TASK ITEM: Below are the records; copy exactly the stretch from the line containing "Open the account profile avatar menu" through the line containing "This screenshot has width=1024, height=596.", both ends included, and nothing else.

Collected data
━━━━━━━━━━━━━━━━
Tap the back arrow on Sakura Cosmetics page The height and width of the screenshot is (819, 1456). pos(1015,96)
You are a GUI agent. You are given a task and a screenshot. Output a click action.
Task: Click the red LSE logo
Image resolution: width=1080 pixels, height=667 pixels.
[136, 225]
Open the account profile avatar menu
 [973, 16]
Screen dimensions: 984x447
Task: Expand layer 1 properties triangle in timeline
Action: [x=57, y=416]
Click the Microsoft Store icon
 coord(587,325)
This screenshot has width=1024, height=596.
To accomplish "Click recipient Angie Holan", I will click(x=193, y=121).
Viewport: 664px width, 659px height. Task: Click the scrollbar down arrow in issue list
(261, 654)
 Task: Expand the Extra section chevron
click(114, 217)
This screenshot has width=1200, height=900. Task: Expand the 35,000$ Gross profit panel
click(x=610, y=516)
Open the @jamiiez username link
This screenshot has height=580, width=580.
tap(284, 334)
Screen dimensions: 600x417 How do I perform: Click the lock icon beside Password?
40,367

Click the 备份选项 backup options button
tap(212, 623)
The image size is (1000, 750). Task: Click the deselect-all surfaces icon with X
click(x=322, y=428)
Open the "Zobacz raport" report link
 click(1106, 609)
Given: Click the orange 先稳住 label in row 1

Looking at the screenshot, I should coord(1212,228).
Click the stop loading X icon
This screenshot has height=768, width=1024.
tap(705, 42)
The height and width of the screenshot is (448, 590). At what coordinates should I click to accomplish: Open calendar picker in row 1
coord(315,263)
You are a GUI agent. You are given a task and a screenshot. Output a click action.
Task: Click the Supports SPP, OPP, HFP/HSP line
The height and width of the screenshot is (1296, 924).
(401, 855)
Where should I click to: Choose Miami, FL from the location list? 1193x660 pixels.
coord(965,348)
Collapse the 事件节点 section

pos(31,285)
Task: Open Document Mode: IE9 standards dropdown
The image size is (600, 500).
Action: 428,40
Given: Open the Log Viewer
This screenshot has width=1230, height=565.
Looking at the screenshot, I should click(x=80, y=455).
━━━━━━━━━━━━━━━━
THE COMPLETED TASK:
Open the account profile avatar menu
 [973, 16]
Screen dimensions: 984x447
Task: Expand layer 1 properties triangle in timeline
Action: [x=57, y=416]
Click the Microsoft Store icon
 coord(587,325)
This screenshot has width=1024, height=596.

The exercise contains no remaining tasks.